■ **What you should do**: Where the word "pixel" appears in a line below, copy the whole line.
-- Data shown follows --
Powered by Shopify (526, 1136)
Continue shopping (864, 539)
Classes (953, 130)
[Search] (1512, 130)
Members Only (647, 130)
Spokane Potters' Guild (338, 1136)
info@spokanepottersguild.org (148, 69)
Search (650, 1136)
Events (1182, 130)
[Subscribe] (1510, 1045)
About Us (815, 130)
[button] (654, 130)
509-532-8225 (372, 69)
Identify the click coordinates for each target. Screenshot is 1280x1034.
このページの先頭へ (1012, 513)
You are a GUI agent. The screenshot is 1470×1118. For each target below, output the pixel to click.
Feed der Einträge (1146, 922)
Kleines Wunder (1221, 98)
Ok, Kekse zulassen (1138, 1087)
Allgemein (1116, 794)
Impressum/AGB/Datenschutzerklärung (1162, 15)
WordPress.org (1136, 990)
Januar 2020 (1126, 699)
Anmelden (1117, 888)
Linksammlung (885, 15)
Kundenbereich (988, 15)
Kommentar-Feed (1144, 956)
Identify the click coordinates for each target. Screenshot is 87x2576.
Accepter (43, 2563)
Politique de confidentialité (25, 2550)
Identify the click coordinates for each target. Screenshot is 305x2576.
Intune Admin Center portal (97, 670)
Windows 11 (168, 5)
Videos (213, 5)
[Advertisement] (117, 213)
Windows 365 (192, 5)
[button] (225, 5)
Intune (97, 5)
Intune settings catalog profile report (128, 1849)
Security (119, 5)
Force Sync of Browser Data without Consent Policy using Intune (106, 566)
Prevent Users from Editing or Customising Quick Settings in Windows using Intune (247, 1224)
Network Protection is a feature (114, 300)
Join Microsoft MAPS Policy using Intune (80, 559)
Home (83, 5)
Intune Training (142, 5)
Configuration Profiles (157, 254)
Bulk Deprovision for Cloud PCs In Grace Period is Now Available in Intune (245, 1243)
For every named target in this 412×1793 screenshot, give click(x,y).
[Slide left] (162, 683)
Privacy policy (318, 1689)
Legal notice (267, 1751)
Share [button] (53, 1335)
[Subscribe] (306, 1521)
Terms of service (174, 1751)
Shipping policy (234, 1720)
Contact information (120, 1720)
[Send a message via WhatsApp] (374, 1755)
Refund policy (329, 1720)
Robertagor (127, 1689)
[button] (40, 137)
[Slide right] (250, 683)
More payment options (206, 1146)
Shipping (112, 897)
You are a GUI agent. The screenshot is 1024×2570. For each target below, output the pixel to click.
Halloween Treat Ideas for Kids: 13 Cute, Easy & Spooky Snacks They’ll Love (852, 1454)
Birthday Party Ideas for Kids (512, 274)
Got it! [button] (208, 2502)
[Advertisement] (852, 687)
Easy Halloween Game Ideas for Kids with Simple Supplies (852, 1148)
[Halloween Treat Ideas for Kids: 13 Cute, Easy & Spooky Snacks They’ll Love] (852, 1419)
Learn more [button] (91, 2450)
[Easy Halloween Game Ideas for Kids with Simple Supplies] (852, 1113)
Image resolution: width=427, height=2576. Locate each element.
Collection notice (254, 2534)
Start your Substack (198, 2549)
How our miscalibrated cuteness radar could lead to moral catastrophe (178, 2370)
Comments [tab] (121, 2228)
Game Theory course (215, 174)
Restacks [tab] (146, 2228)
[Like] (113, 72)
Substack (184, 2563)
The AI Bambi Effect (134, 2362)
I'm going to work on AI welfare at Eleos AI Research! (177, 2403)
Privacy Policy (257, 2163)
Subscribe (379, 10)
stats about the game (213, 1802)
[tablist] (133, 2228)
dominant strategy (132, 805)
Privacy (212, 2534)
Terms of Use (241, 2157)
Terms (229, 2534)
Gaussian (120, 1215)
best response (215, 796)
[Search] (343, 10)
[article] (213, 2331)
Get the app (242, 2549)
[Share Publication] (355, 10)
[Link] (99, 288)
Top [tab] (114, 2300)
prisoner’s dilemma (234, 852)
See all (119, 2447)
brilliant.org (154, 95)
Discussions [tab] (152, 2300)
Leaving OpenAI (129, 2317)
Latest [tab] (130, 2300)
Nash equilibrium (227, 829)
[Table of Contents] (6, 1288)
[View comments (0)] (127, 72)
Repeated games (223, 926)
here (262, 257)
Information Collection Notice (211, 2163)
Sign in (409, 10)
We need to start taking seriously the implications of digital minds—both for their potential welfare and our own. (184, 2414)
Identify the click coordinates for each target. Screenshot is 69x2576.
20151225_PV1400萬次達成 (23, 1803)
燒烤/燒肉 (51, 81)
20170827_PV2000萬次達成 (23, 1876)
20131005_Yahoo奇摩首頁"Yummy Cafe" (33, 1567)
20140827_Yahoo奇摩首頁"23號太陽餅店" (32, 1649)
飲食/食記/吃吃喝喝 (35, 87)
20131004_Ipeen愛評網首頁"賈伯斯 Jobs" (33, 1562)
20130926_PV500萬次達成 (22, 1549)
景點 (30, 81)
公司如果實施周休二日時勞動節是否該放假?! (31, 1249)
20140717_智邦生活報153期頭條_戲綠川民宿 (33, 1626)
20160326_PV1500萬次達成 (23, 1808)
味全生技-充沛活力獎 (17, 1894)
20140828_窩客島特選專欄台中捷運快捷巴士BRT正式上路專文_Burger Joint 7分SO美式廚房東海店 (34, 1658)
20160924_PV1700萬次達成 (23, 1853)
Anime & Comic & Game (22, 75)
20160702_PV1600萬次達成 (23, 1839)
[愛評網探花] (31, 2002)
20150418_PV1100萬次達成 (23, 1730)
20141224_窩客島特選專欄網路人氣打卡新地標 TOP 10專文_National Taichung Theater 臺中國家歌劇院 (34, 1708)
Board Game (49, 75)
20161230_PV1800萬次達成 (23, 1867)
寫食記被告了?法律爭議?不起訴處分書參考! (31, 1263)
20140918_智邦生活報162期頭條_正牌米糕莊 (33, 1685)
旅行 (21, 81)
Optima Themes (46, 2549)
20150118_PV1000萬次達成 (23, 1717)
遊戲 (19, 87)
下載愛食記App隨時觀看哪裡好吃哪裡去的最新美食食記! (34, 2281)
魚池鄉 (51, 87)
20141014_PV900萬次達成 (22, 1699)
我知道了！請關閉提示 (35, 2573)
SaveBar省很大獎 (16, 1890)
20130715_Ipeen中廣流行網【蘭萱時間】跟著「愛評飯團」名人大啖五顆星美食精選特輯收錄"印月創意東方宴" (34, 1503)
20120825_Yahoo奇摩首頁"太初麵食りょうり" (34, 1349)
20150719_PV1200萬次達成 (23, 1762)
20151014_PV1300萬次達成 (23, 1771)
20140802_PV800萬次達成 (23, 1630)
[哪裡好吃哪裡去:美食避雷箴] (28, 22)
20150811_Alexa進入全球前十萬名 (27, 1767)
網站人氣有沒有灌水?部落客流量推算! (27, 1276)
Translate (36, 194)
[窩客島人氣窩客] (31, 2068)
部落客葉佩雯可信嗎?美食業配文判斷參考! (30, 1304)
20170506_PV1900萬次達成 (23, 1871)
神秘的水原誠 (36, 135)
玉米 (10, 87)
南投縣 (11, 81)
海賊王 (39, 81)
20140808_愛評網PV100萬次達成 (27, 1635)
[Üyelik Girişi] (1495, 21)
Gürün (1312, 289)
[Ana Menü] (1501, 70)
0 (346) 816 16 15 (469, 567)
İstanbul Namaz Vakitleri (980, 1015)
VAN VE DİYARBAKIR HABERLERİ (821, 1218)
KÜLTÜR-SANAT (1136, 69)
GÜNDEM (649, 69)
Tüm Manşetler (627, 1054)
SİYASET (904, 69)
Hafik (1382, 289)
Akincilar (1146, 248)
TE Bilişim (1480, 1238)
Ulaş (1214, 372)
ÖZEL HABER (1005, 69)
-- Data shown concluded --
■ **Response**:
You are a GUI agent. The screenshot is 1470×1118. For each target below, output the pixel to click.
You are a GUI agent. The screenshot is 1024×2570. For each target below, output the pixel to click.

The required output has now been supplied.